(Records about locating elements on screens)
--- start ---
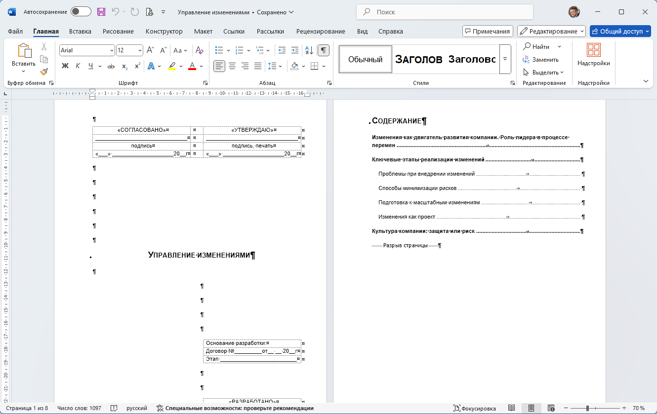Open the Редактирование mode dropdown
The height and width of the screenshot is (414, 657).
(551, 31)
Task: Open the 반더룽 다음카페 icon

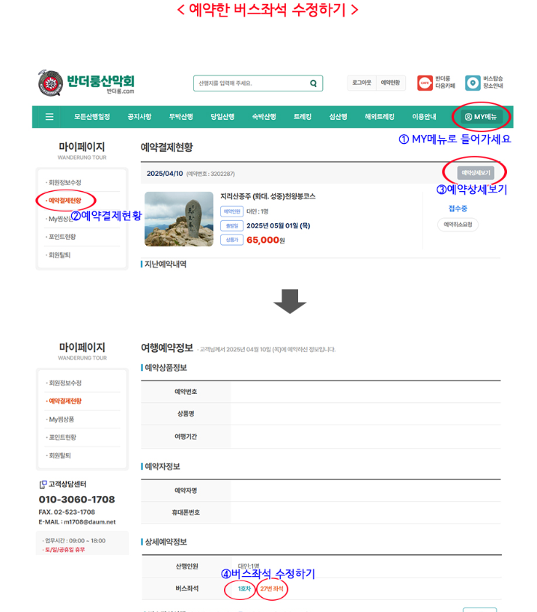Action: (x=425, y=82)
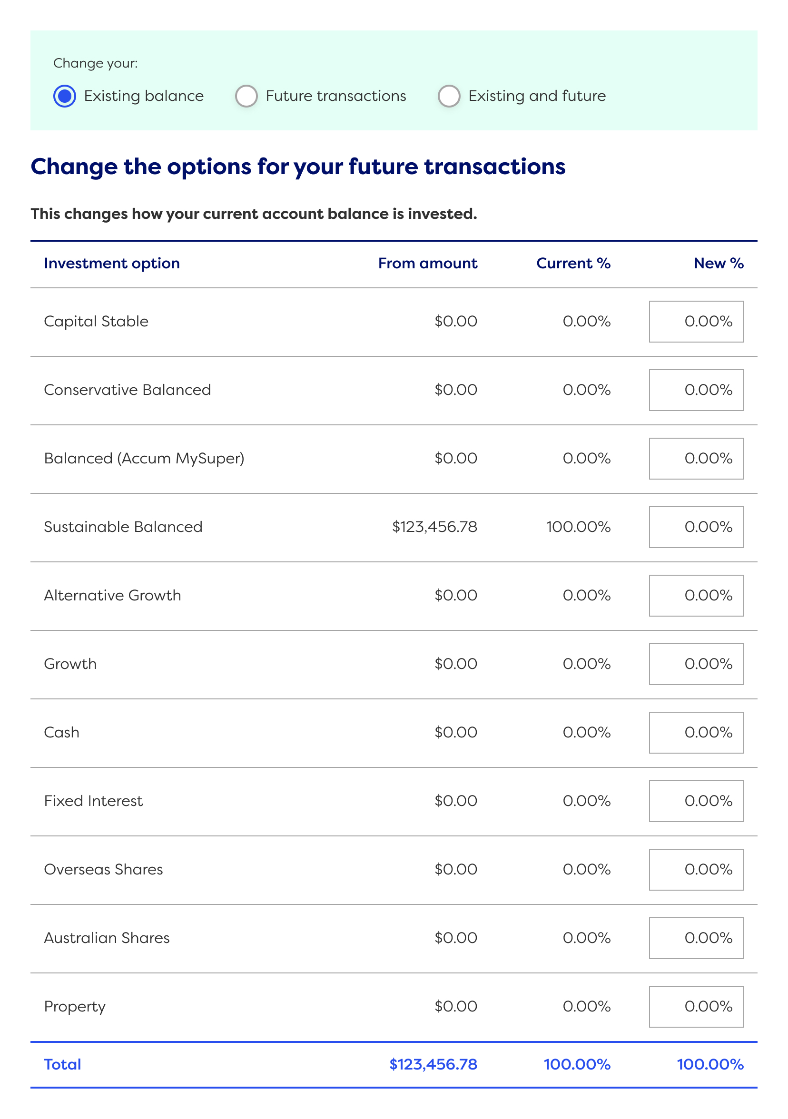Select the "Existing balance" radio button
Image resolution: width=788 pixels, height=1119 pixels.
pyautogui.click(x=64, y=96)
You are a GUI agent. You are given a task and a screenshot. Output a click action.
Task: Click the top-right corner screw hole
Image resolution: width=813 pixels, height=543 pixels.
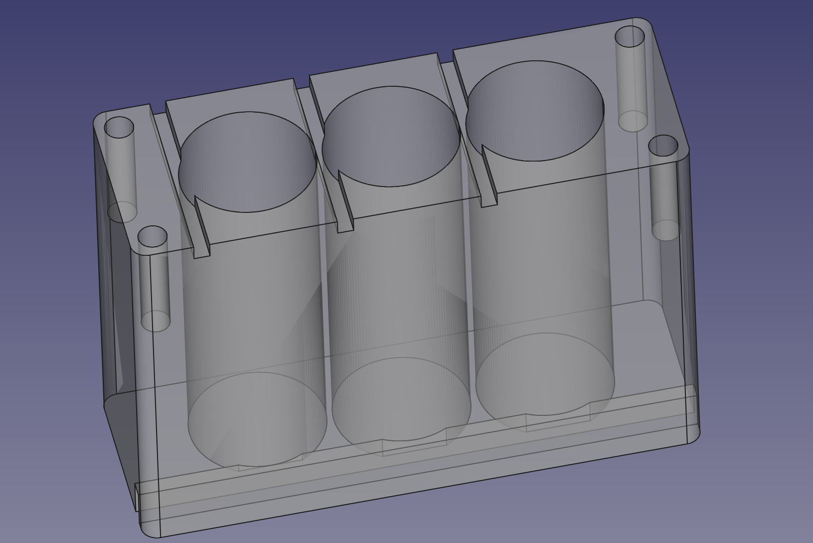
--- end ---
Exercise aim:
Reproduce all of the records above, substituting "interface agent" for "GUI agent" and changing nothing else. Omit the pictures from your answer.

Expected output:
Open the Редактирование mode dropdown
The height and width of the screenshot is (414, 657).
(551, 31)
Task: Open the 반더룽 다음카페 icon

Action: (x=425, y=82)
Select the "Existing balance" radio button
Image resolution: width=788 pixels, height=1119 pixels.
pyautogui.click(x=64, y=96)
You are a interface agent. You are given a task and a screenshot. Output a click action.
Task: Click the top-right corner screw hole
Image resolution: width=813 pixels, height=543 pixels.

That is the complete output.